When he was picked in 2017 to work in the Trump Administration, Severino generated a lot of controversy. Many LGBTQ groups and activists cried foul because he formerly worked for the far-right Heritage Foundation and has a long history of opposing LGBTQ equality:
According to Bustle:
. . . a report on Obamacare's gender identity mandate Severino co-authored in 2016 for the Heritage Foundation argues that rules prohibiting the "differential treatment" of transgender people in health services would "penalize medical professionals and health care organizations that, as a matter of faith, moral conviction, or professional medical judgment, believe that maleness and femaleness are biological realities to be respected and affirmed, not altered or treated as diseases."
That same year, Severino also wrote an opinion piece for The Daily Signal in which he hailed North Carolina's controversial transgender bathroom bill as "commonsense" policy and criticized HHS' proposal to broaden discrimination on the basis of sex to include discrimination that results from so-called gender stereotypes, or the idea that gender is comprised only of male and female. "The radical left is using government power to coerce everyone, including children, into pledging allegiance to a radical new gender ideology over and above their right to privacy, safety, and religious freedom," Severino wrote.
Severino's criticism of pro-LGBTQ legislation doesn't end there. In 2007, he argued that legalizing same‐sex marriage would come at a cost to religious liberty in an article for the Harvard Journal of Law & Public Policy, entitled "Or for Poorer? How Same-Sex Marriage Threatens Religious Liberty."
In an interview with The Atlantic, Severino described the rule as a "priority for his office." Now that the courts has pointed out that the Trump Administration distorted and lied to create a justification for the rule, we need answers.
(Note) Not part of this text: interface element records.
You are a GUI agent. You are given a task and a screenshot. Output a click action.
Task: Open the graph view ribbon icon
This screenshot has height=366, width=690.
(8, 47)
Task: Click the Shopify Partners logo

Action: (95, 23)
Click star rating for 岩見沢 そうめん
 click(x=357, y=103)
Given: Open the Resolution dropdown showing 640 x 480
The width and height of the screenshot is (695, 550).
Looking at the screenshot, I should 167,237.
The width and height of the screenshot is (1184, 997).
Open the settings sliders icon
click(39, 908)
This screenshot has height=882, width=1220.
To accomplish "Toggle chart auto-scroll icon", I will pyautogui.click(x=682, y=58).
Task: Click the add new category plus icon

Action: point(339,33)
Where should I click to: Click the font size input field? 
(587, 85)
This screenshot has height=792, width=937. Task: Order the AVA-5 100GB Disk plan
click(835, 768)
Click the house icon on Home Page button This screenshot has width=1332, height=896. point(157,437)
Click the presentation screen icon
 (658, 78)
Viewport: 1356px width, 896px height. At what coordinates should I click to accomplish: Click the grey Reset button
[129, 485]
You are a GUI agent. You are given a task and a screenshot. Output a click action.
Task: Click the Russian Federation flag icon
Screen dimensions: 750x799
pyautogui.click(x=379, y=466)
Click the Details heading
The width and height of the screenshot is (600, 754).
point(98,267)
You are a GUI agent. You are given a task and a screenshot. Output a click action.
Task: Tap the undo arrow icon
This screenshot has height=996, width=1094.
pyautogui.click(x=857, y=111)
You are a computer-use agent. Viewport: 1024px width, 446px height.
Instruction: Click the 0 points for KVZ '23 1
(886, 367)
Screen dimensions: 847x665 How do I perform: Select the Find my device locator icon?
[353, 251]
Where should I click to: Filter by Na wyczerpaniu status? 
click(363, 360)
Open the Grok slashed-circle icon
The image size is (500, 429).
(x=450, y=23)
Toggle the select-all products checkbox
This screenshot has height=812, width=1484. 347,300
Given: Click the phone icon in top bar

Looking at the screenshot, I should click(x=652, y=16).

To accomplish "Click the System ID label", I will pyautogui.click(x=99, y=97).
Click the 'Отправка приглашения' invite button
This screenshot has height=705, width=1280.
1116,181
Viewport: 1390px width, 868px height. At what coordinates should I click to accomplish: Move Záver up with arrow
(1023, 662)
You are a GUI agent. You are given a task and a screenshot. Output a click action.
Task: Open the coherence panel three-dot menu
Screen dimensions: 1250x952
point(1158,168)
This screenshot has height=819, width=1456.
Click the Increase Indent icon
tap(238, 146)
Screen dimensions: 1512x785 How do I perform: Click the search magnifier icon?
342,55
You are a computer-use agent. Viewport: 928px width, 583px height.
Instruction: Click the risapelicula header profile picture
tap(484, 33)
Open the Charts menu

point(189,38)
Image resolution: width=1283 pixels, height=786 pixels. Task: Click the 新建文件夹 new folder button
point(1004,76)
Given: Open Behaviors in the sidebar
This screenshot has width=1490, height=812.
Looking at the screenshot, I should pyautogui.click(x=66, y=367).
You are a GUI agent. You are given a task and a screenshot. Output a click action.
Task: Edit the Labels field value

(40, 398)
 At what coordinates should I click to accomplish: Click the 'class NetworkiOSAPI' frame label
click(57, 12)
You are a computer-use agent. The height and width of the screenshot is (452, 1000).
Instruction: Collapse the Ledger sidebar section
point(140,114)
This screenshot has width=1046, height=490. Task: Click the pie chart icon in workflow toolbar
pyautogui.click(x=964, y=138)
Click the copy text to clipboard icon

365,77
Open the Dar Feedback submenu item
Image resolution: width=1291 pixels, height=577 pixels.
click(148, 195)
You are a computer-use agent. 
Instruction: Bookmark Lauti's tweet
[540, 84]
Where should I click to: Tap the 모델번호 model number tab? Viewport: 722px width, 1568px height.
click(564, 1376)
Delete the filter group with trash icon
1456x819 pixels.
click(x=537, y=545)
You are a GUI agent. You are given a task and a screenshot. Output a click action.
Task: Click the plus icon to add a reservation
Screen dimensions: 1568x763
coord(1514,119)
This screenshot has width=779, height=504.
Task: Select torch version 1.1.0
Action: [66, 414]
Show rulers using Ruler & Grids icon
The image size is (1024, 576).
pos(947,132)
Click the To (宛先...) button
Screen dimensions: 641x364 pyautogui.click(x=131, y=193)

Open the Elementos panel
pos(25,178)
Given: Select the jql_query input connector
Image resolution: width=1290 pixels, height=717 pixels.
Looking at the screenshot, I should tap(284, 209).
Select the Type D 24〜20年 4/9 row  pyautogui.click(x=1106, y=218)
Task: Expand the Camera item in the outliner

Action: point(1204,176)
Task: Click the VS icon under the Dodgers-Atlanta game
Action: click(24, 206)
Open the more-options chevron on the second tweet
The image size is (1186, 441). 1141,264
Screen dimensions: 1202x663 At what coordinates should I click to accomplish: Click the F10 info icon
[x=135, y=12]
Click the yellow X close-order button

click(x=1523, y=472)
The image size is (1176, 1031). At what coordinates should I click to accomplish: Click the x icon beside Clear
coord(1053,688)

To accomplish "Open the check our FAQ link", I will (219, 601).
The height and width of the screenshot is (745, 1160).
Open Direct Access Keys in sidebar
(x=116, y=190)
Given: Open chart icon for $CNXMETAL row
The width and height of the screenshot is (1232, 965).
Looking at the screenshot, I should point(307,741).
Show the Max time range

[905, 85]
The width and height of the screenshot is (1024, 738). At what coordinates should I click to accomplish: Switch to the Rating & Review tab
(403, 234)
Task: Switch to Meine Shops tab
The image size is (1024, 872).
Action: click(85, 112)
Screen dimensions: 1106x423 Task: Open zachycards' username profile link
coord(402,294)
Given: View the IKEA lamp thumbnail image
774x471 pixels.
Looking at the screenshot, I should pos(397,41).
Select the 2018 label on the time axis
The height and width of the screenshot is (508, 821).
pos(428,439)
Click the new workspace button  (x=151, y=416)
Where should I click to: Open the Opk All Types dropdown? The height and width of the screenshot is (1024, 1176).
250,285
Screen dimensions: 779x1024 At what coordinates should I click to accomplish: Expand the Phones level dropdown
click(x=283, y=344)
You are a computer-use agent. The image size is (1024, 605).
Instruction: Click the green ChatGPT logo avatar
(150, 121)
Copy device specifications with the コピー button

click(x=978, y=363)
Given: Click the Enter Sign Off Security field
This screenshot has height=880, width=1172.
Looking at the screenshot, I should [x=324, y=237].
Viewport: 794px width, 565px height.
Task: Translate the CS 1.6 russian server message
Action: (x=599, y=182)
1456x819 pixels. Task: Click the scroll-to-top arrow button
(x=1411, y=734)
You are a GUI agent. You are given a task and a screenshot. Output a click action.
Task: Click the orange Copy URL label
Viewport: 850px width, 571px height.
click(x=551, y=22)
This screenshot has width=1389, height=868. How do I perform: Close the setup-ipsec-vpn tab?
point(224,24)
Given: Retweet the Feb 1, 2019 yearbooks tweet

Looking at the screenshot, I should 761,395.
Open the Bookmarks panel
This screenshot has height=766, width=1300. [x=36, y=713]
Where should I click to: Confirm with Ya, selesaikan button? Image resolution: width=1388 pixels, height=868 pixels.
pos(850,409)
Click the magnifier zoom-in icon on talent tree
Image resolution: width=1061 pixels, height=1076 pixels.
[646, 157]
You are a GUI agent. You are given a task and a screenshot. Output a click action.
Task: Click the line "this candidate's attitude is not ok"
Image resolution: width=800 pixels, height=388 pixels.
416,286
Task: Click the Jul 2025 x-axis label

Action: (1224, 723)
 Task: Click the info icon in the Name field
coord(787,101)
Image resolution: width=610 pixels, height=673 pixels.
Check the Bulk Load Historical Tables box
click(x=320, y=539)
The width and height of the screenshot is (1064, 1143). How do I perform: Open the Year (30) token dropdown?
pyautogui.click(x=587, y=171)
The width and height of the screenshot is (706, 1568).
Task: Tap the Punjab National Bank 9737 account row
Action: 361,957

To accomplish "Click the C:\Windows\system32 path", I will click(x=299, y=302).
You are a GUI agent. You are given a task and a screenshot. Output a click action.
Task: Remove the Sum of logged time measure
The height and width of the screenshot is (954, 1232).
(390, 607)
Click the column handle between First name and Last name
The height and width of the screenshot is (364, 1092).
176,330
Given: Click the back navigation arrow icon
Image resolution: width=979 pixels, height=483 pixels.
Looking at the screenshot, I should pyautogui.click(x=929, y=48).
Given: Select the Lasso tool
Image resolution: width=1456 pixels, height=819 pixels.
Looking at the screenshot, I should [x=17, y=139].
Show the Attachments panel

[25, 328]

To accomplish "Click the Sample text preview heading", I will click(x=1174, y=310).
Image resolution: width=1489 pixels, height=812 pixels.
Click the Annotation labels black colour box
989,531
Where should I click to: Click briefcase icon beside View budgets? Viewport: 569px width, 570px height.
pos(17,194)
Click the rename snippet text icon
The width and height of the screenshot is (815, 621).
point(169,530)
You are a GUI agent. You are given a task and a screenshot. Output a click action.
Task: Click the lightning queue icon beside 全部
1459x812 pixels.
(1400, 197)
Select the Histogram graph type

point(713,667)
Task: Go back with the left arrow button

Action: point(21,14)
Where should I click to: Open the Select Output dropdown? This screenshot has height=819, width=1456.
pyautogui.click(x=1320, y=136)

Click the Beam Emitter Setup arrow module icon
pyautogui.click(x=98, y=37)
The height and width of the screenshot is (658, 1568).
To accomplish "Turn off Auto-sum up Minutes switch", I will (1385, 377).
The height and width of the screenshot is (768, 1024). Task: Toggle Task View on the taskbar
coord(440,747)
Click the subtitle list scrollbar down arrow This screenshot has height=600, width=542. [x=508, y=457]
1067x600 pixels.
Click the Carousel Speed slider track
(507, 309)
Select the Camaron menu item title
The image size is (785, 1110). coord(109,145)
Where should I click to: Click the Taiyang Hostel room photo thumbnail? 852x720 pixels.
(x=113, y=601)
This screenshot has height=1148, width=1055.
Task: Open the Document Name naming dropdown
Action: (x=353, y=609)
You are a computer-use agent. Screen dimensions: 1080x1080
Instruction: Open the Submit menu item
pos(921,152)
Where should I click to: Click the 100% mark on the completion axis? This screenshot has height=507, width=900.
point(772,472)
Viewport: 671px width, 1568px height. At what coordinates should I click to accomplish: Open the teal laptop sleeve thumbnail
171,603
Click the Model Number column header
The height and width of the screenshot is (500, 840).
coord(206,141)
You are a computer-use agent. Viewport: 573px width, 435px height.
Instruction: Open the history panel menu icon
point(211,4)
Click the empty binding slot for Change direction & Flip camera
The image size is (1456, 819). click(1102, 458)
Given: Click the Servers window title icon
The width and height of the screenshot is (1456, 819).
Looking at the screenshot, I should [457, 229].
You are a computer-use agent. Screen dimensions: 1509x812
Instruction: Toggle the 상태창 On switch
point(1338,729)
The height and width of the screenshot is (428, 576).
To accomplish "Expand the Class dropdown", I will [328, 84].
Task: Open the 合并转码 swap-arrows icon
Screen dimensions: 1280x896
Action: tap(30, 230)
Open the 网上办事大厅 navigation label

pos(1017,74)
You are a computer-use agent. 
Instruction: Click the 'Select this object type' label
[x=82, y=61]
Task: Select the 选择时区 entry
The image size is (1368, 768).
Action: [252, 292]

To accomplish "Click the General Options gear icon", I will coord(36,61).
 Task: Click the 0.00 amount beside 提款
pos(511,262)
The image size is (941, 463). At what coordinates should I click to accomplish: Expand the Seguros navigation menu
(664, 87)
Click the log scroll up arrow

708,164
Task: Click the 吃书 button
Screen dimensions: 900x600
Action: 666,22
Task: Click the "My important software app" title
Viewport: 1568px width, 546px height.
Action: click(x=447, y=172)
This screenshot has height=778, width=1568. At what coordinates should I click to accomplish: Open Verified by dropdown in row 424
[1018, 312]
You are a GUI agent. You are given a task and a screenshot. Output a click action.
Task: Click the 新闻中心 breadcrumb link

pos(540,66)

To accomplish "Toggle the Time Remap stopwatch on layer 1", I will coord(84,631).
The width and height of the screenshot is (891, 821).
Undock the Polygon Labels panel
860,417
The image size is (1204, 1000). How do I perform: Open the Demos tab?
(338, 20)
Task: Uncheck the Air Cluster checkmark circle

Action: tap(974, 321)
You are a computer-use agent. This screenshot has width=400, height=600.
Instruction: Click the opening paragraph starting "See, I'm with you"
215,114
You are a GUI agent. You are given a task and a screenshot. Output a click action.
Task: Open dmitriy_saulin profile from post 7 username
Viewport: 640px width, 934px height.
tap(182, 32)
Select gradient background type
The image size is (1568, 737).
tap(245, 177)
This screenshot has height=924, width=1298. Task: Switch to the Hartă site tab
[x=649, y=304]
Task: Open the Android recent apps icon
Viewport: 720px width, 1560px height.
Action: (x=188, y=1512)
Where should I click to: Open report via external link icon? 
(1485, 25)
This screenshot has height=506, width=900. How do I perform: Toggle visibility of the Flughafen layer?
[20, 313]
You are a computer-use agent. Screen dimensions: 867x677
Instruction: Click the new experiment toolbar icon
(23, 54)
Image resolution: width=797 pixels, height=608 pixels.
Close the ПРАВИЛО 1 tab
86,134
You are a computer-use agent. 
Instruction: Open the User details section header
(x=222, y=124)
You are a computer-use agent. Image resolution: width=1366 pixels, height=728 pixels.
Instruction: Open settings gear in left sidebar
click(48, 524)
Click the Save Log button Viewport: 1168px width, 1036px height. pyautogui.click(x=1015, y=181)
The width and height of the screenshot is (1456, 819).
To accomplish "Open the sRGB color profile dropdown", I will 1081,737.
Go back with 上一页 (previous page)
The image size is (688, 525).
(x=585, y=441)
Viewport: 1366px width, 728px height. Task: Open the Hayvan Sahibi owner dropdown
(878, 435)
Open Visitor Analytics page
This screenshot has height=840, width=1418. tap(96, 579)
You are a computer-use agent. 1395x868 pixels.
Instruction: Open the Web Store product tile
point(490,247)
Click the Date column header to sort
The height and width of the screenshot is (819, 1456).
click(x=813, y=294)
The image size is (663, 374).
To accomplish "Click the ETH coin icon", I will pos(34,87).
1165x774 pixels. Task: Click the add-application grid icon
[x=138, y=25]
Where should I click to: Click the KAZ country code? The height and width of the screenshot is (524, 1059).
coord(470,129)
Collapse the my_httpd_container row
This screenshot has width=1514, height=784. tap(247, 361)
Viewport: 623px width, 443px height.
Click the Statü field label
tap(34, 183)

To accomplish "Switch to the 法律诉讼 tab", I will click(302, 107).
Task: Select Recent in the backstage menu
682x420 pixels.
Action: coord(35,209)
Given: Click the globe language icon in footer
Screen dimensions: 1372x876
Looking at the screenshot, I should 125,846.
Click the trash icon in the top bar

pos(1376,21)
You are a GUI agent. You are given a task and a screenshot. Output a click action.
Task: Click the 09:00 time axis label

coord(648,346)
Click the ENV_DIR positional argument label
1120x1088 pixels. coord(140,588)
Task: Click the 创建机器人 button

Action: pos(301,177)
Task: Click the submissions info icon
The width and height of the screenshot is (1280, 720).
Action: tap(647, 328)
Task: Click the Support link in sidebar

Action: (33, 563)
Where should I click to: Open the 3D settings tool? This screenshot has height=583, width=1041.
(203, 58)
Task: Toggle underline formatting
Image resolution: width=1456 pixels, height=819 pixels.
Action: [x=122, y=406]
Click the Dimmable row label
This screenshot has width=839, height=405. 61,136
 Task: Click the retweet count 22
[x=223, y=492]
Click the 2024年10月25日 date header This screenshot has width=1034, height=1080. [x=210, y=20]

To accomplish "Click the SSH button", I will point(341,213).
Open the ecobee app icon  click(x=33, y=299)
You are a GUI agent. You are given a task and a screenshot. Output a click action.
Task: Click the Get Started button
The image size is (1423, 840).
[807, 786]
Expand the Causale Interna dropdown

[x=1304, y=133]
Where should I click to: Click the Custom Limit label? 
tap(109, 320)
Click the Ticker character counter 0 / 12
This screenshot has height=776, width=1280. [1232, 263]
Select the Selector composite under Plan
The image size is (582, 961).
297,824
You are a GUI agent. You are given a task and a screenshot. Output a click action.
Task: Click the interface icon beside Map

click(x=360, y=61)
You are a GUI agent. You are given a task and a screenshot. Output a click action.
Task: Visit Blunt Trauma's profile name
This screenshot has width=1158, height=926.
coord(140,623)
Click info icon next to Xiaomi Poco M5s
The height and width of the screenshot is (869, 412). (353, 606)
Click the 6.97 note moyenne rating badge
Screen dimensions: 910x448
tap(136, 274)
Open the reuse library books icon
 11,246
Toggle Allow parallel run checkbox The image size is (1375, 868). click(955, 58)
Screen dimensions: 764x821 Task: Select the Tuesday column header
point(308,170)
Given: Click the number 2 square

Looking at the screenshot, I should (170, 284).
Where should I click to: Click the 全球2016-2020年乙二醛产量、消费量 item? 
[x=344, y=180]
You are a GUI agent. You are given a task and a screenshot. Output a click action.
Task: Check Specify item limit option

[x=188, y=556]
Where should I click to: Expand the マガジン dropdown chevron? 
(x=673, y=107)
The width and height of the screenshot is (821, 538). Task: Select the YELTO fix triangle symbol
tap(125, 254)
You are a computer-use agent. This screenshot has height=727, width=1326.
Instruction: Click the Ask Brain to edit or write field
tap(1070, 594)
And all questions should be addressed to Severino.
1 comment:
BlackTsunami,
Personally I don't care if there was or wasn't an increase in the demand to be able to openly discriminate against LGBT people. This rule change that the Trump administration put forth is not justified, especially given the fact that it could lead to innocent people suffering and even worse, in the absolute worst case scenario lose their lives. It is not okay to violate someone else civil rights, just because you don't approve of them. The fact alone that anyone in the administration would think that that would be a justification is utterly disturbing to me. I hope the courts continue to do their job and don't let the Trump administration get away with this disgusting behavior.